[What is being asked] All of the lines below need to be copied exactly, apart from the pictures.

[The data]
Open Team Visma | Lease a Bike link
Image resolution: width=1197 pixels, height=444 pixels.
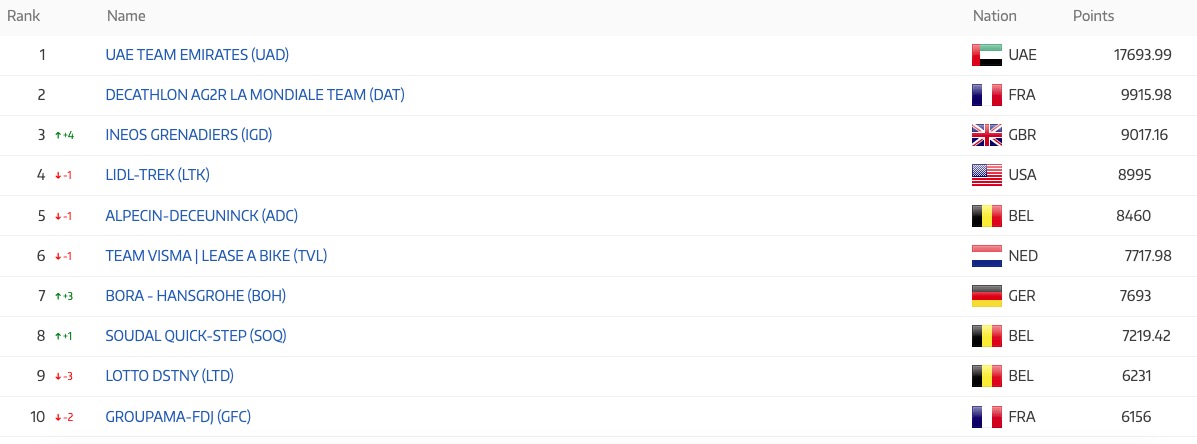[x=216, y=256]
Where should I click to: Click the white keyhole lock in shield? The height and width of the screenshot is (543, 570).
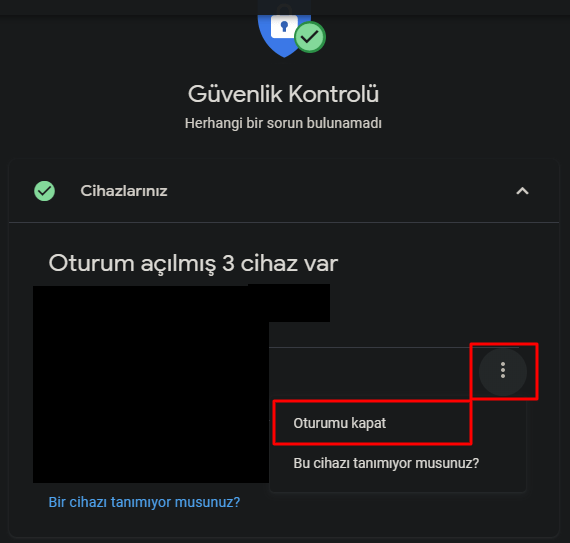point(285,26)
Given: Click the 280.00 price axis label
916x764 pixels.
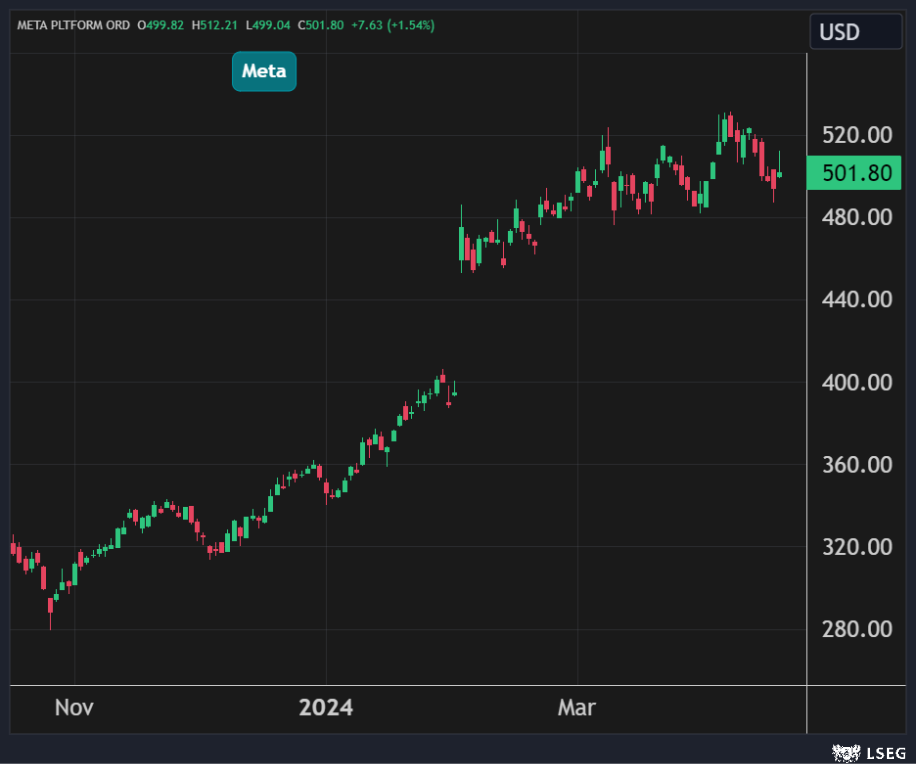Looking at the screenshot, I should click(856, 629).
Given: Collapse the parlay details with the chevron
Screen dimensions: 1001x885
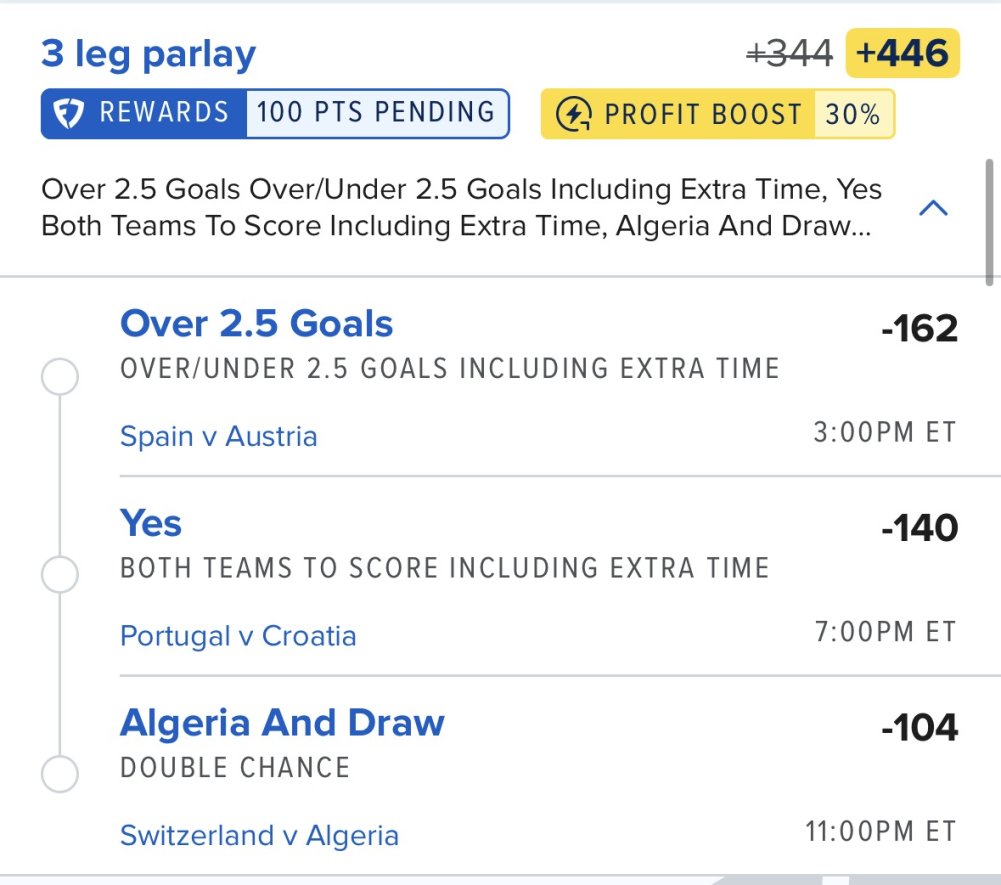Looking at the screenshot, I should [x=933, y=208].
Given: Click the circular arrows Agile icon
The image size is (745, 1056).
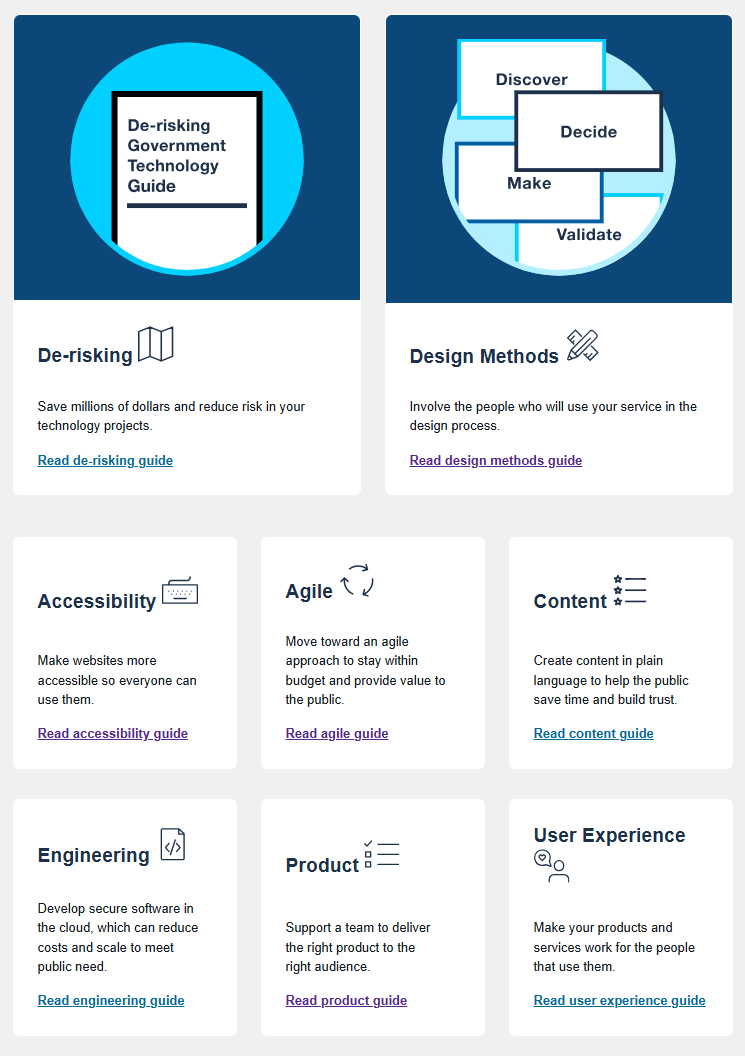Looking at the screenshot, I should click(357, 581).
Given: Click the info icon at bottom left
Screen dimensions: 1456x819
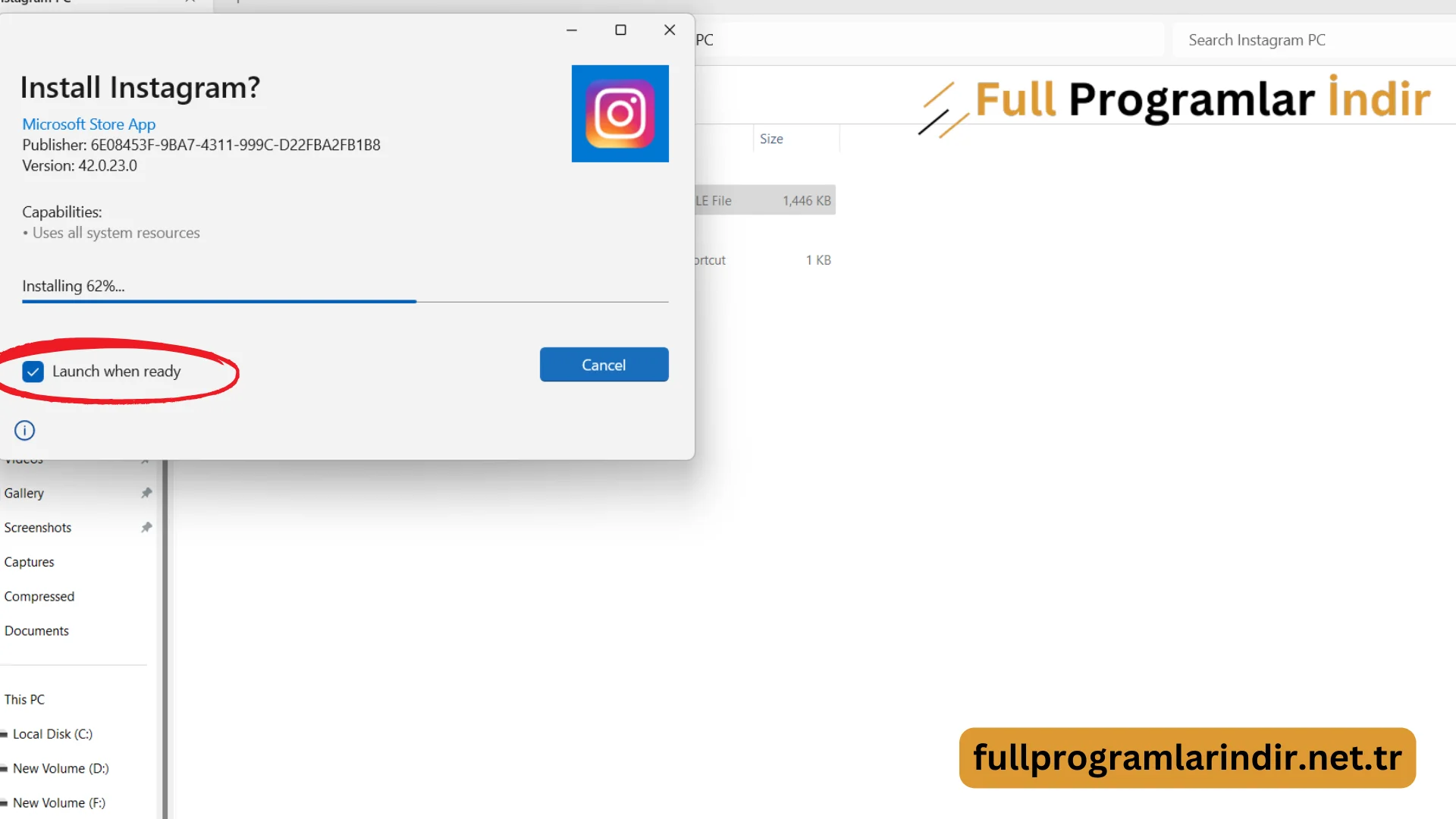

[Answer for this exercise]
Open Team Visma | Lease a Bike link
Image resolution: width=1197 pixels, height=444 pixels.
[x=216, y=256]
Where should I click to: Click the white keyhole lock in shield? The height and width of the screenshot is (543, 570).
point(285,26)
Given: Click the 280.00 price axis label
916x764 pixels.
Looking at the screenshot, I should click(856, 629).
Given: Collapse the parlay details with the chevron
Screen dimensions: 1001x885
Looking at the screenshot, I should [x=933, y=208].
Given: Click the circular arrows Agile icon
The image size is (745, 1056).
Looking at the screenshot, I should click(357, 581).
Given: Click the info icon at bottom left
Screen dimensions: 1456x819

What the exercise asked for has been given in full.